How the citation-report site works

A short wiki-style guide explaining how the site fetches data from OpenAlex, calculates monthly citation counts, and what technologies are used.

Overview

This site fetches data from the OpenAlex API and computes citation summaries for academic authors. It combines data retrieval, in-memory aggregation, and PDF/CSV export features to produce a sharable citation report.

Getting access to OpenAlex

  1. OpenAlex is a public API — you do not need an API key for basic usage. See openalex.org for documentation and rate limit details.
  2. The app queries endpoints like /authors and /works to find authors and fetch their publications and citation details.
  3. Because OpenAlex is a shared public API, the app is conservative about concurrent requests and provides progress feedback while fetching large datasets.

How data is fetched

High-level steps:

  • Resolve an author (by OpenAlex id or by name search).
  • Fetch the author's works in pages (the app uses a per-page size compatible with OpenAlex limits).
  • For monthly citation counts we fetch citing works for each author work and extract their publication dates.

Monthly counts algorithm (summary)

The monthly counts are computed by counting the publication dates (month granularity) of papers that cite the author's works. Key points:

  • We compute two series: all citations and non-self citations (exclude citations where the author appears among citing authors).
  • Each citing paper contributes +1 to the month (YYYY-MM-01) of its publication date. If only a year is available, we count it as January of that year.
  • To speed up calculations the app uses a fast ISO date string parsing path (string slicing) and parallelizes per-work citing-paper fetches using a thread pool. This keeps the algorithm logically identical but much faster in wall-clock time.

Why other sites don't provide this

Services like Google Scholar do not provide programmatic access to citation event timelines at scale and often block scraping. OpenAlex provides an open, research-friendly API that exposes citation links and publication dates that make monthly timelines possible.

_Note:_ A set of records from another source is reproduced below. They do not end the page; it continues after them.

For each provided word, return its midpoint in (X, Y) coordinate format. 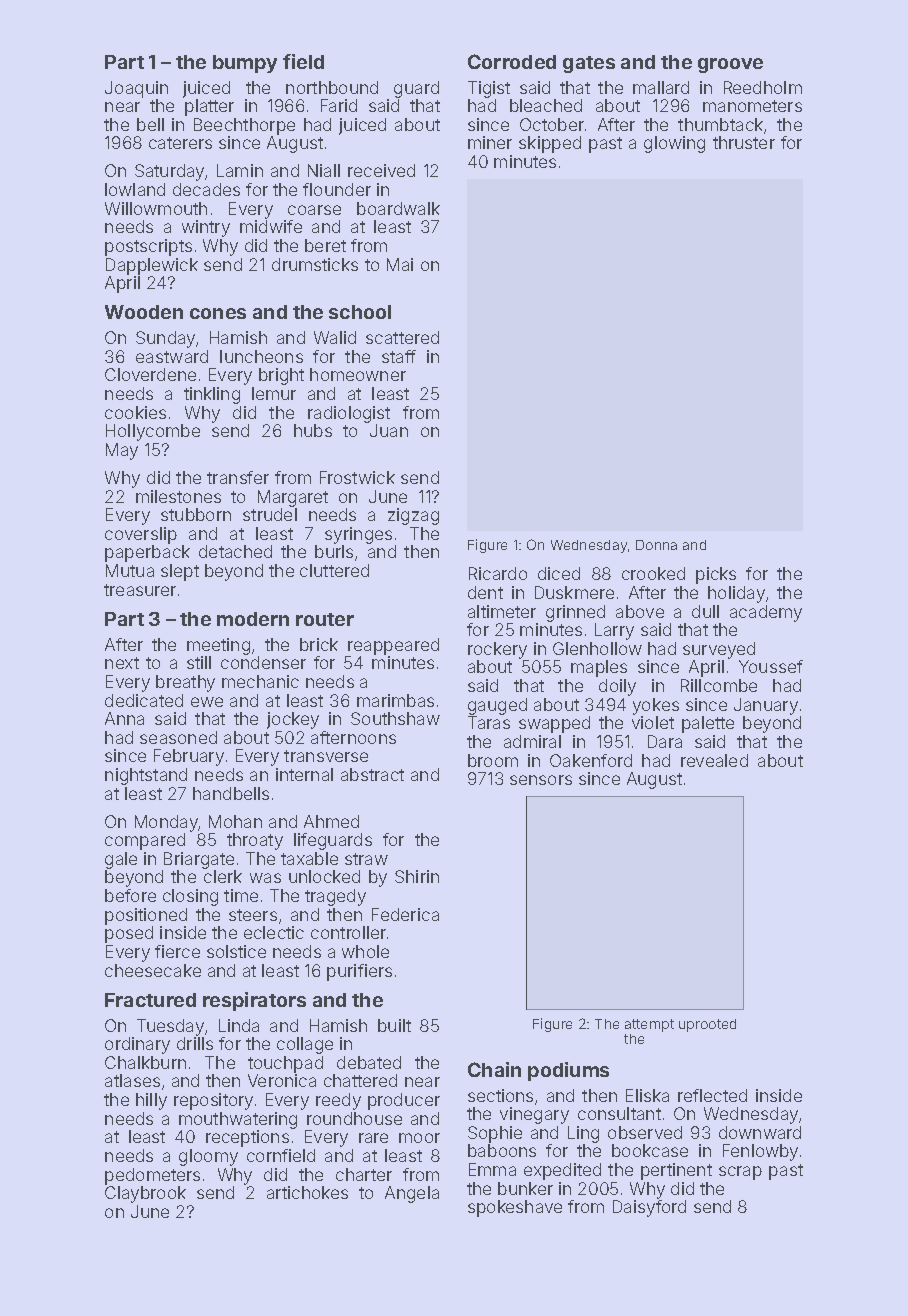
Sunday (165, 339)
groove (730, 65)
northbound (332, 87)
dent (485, 592)
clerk (223, 876)
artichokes (307, 1192)
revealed (714, 760)
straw (366, 859)
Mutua (130, 570)
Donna (656, 545)
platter (209, 107)
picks (716, 575)
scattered (402, 337)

Libraries and languages used

  • Python — primary language for backend and data processing.
  • Flask — web framework for routes and templates.
  • Requests — HTTP client for calling OpenAlex.
  • Pandas — data manipulation and CSV/Excel exports (used for generating time series summaries).
  • Matplotlib — plotting monthly/yearly charts used in the PDF/report.
  • ReportLab / PyPDF2 — assembling multi-page PDFs and cover pages.
  • Pillow (PIL) — image handling and downsampling for PDFs.